The first key step is the addition of an organolithium to a ketone (figure 1). While that might not sound especially interesting, there are at least four big red flags: the organolithium is neo-pentyl and the ketone is sterically hindered, enolisable and embedded deep in a molecule that also contains a much more accessible nitrile. Indeed, with no additives, attack on this nitrile turns out to be preferred, and the epimerisable centre next to the ketone is also scrambled.

However, the addition of lanthanum chloride solubilised with lithium chloride (whose preparation, incidentally, is a little more involved than you might imagine) dramatically improves the reaction, resulting in an impressive yield and perfect diastereoselectivity. This reaction completes the carbon skeleton, allowing the team to start to ramp up the oxygen count, beginning with a triple ozonolysis and a Ley–Griffith oxidation to convert the initial lactol to the lactone.

Next, let’s skip ahead a little and look at the ortholactone synthesis, as that’s a functional group that we rarely think about. Perhaps the most obvious approach, condensing a diol with a γ-lactone, is met with a miserable 6% yield, which is low even by last-step-in-a-total-synthesis standards.

Changing tack, the team flips the disconnection, reimagining the lactone as a nucleophile that could attack an oxocarbenium ion – and, in turn, trap the nearby alcohol. The challenge is to identify a suitable oxocarbenium precursor that’s stable enough to survive a few steps but can be chemoselectively activated in an increasingly complex molecule.

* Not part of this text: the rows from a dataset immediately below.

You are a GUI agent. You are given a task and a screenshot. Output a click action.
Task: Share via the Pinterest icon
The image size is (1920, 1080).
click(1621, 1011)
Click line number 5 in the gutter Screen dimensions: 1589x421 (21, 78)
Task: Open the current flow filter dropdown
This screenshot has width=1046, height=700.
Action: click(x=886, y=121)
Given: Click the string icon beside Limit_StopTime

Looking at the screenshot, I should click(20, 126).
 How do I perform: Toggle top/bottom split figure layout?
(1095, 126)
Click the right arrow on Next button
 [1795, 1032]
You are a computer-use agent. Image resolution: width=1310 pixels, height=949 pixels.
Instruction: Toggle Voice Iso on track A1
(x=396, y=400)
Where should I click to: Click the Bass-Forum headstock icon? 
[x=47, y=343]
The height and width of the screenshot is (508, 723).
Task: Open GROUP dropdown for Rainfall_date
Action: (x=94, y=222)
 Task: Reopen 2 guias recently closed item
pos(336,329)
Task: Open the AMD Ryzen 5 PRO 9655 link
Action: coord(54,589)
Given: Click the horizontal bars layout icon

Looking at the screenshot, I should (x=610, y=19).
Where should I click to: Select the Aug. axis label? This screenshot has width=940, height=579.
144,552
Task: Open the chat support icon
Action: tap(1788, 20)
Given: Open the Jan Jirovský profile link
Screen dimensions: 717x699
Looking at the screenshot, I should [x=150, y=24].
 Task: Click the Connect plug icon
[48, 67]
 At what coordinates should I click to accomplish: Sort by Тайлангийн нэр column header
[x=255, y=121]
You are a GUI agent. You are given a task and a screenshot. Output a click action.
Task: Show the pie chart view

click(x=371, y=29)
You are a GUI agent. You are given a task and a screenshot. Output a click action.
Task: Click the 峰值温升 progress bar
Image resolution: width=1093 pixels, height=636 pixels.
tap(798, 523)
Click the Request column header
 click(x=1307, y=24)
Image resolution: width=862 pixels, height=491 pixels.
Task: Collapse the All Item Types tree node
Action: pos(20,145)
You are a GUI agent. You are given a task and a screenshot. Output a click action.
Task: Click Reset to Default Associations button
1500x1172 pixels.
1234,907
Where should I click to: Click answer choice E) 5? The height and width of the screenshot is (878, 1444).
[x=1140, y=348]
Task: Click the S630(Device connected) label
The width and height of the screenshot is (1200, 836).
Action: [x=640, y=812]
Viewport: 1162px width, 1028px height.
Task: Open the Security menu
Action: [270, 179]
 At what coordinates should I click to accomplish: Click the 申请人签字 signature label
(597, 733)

Ultimately, the team takes inspiration from the glycosylation literature, settling on a thioacetal. When this precursor is treated with N-bromosuccinimide (NBS) and a little base, the expected cascade occurs in a modest yield, albeit a big improvement over the first attempt (figure 2).

From here, there are still a few non-trivial transformations remaining, including nitrile hydrolysis in the presence of the fragile lactone and ortholactone groups, formation of the final seven-membered lactone, and chemoselective cleavage of the rather stable dioxolane protecting group. As someone who’s been personally bedevilled by late-stage nitrile hydrolysis on more than one occasion (it’s rarely as easy as you think), I was particularly curious to see the team’s approach to this challenge. With the typical strong acids and bases contraindicated in such a delicate system, the team first performs hydration under mild conditions with a platinum catalyst, and the resulting carboxamide is then activated in a rather unusual reaction with trichloroisocyanuric acid that directly produces the expected ε-lactone.

Congratulations to the team on the synthesis of this highly oxygenated target!